Cyberattack at UnitedHealth Group launched by Blackcat ransomware group | #ransomware | #cybercrime

A ransomware group known as Blackcat was behind a cyberattack last week at UnitedHealth Group that has disrupted prescriptions across the country, Reuters reported Monday.

Blackcat actors employ a multiple extortion model of attack, the U.S. Justice Department says, with affiliates stealing sensitive data and seeking a ransom in exchange for decrypting the victim’s system and not publishing stolen data.

UnitedHealth Group disclosed the cyberattack Thursday, saying a nation-state associated cybersecurity threat actor had accessed some information technology systems at its Change Healthcare business in Tennessee. Reuters on Monday, citing unnamed sources familiar with the matter, pegged the attack to Blackcat.

UnitedHealth Group did not comment on the Reuters report. The Minnetonka-based health care giant said it has worked with pharmacies and health care providers to make sure patients still get the care they need.

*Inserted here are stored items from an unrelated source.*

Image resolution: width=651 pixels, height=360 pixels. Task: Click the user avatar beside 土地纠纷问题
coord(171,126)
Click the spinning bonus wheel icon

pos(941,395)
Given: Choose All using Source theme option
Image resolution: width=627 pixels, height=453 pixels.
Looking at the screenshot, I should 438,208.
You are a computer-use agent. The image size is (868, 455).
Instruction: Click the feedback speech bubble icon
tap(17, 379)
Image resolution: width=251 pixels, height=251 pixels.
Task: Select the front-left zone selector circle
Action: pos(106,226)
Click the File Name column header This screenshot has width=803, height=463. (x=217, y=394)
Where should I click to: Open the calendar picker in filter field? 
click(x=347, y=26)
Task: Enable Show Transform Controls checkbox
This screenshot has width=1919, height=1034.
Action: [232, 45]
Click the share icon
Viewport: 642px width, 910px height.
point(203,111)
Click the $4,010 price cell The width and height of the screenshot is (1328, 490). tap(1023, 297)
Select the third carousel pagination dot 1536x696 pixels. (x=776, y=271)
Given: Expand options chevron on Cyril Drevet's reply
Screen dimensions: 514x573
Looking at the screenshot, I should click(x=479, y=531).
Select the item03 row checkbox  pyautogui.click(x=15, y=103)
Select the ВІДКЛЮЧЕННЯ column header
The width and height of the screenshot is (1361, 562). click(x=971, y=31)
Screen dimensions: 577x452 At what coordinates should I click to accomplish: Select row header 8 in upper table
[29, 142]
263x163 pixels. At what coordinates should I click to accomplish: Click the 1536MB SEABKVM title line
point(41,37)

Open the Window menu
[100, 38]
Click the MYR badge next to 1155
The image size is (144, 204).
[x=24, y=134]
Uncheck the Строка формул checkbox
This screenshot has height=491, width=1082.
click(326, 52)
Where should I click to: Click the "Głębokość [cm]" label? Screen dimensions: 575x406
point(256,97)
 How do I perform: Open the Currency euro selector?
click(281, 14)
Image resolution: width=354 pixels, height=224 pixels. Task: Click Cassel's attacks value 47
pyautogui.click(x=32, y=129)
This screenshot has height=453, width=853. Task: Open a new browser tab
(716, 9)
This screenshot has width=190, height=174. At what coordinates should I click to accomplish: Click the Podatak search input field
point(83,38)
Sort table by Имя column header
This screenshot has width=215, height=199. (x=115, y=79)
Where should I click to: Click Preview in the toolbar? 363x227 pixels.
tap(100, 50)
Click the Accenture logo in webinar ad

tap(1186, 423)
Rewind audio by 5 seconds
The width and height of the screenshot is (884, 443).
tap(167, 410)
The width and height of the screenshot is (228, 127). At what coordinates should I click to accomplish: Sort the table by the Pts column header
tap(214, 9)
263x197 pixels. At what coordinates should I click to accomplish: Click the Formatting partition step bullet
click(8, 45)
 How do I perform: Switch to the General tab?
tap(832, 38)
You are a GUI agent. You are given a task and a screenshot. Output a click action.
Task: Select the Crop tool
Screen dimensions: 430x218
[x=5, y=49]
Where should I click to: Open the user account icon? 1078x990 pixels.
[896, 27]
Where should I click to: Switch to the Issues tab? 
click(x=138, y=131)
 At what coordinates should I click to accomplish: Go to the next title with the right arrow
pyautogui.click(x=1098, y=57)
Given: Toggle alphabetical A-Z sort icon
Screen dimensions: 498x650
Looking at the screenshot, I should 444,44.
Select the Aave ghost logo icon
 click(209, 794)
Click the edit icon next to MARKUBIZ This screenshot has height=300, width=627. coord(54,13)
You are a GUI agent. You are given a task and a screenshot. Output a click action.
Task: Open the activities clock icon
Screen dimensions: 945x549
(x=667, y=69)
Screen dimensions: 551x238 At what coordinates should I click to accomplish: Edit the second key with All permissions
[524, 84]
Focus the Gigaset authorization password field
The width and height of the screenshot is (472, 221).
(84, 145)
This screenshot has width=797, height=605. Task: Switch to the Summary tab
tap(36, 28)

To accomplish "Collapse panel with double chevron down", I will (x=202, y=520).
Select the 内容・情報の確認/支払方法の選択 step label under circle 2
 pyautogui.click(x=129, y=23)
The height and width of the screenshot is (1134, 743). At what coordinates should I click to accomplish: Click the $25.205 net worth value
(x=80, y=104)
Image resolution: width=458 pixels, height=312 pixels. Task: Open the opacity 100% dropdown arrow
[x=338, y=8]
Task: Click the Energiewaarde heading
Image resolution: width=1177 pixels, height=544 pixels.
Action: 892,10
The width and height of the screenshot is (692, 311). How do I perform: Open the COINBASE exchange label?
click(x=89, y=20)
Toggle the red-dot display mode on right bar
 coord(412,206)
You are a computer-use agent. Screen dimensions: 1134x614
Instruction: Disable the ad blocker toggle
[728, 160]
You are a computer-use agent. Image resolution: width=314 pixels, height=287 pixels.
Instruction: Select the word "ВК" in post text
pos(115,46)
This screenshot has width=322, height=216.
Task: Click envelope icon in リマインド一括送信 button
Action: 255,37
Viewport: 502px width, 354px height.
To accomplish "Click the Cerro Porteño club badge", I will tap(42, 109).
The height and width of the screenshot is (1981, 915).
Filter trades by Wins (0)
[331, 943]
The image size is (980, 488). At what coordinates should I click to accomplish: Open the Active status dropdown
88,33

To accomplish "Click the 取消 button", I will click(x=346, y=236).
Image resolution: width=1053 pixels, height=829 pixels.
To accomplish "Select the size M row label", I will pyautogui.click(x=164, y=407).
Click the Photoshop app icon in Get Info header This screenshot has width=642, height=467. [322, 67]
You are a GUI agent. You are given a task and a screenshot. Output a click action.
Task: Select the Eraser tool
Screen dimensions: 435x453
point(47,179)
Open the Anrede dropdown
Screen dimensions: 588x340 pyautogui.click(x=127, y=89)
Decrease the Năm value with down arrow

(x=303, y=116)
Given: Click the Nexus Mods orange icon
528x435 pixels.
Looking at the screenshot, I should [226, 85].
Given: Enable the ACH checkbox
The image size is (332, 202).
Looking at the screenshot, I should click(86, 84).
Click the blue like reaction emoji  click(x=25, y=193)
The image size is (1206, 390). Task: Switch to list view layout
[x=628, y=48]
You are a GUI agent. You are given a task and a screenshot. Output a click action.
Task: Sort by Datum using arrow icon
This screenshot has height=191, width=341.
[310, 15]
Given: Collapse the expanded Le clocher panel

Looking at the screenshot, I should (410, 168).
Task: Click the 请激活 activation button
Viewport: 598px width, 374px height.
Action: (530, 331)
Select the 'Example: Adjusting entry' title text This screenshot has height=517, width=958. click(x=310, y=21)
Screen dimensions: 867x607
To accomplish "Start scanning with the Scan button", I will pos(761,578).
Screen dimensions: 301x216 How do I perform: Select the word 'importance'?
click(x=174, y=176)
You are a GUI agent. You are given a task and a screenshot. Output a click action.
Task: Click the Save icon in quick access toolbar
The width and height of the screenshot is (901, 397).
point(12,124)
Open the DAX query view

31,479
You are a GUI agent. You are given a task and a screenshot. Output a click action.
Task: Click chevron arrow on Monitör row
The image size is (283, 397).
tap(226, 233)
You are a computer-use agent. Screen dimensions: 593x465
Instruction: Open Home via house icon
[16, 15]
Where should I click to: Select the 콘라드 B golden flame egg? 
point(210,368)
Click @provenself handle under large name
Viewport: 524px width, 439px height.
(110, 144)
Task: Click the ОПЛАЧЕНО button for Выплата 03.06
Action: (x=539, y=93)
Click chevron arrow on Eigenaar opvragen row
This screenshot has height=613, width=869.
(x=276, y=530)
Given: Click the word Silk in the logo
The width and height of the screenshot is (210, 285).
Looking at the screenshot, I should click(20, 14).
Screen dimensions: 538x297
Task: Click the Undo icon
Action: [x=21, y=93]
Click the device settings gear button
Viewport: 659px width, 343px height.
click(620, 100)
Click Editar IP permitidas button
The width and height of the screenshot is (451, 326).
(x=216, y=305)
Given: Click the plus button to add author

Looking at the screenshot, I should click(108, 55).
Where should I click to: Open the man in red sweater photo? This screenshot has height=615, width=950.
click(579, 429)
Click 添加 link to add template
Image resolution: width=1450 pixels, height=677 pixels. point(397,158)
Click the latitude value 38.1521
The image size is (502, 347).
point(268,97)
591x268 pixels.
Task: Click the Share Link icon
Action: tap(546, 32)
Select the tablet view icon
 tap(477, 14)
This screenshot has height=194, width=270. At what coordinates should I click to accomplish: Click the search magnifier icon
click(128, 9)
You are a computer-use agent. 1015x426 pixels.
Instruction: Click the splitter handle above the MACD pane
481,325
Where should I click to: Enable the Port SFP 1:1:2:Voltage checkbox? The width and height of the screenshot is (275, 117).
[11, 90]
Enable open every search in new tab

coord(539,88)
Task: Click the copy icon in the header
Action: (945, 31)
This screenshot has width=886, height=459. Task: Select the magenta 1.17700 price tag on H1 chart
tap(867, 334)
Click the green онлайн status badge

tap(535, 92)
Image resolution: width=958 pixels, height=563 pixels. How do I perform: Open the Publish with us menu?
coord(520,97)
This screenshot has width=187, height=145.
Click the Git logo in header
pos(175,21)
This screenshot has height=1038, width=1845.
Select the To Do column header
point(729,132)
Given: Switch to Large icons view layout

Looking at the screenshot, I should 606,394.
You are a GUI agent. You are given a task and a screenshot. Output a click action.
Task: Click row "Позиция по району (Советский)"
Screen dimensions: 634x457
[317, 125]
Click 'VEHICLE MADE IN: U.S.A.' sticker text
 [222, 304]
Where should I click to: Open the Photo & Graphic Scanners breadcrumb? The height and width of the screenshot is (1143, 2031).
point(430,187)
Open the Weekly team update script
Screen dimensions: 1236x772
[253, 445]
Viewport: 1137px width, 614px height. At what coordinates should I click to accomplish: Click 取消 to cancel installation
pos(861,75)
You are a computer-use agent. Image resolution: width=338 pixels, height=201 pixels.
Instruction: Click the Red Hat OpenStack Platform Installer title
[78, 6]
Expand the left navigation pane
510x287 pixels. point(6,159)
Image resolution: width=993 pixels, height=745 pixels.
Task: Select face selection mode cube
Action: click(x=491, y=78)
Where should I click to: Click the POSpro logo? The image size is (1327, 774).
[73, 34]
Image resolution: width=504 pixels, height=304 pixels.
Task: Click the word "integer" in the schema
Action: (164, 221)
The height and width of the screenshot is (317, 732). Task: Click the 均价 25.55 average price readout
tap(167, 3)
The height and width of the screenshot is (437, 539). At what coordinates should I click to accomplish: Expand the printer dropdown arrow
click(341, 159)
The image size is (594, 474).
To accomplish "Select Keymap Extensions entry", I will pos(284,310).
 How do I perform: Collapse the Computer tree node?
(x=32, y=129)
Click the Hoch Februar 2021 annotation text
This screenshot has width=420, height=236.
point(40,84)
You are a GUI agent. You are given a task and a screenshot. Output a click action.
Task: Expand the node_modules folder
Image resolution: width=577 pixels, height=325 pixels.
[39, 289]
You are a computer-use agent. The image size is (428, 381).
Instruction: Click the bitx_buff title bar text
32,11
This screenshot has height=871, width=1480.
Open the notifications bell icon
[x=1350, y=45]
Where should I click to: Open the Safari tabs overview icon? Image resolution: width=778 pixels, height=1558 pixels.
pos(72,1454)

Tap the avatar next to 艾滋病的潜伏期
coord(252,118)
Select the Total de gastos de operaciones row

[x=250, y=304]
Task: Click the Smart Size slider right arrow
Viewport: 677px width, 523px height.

“We estimate more than 90% of the nation’s 70,000+ pharmacies have modified electronic claim processing to mitigate impacts from the Change Healthcare cyber security issue; the remainder have offline processing workarounds,” the company said in a statement to the Star Tribune.

UnitedHealth Group operates UnitedHealthcare, which is one of the nation’s largest health insurers, as well as Optum, a health services business including a large pharmacy benefit manager (PBM) called OptumRx.

“Both OptumRx and UnitedHealthcare are seeing minimal reports, including less than 100 out of more than 65 million PBM members not being able to get their prescriptions,” the company said. “Those patients have been immediately escalated and we have no reports of continuity of care issues.”

Pharmacies use the Change Healthcare systems to confirm health insurance coverage for prescriptions, including cost-sharing amounts owed by patients.

With those systems down, some patients have been spending more time at the pharmacy counter, as staff do more work using backup systems to check benefits, said Kate Surbaugh, chief executive of Sawtooth Mountain Clinic in Grand Marais. Health systems in the Twin Cities say they’ve made adjustments, as well, to maintain patient access to prescriptions.

“Everybody is getting the medicine that they need,” said Surbaugh, who runs a federally funded community health center that includes a large pharmacy operation. “The back end, I think, is going to be a little messier to figure out.”

In a Tuesday message to users, Change Healthcare said it was still working to get systems running again.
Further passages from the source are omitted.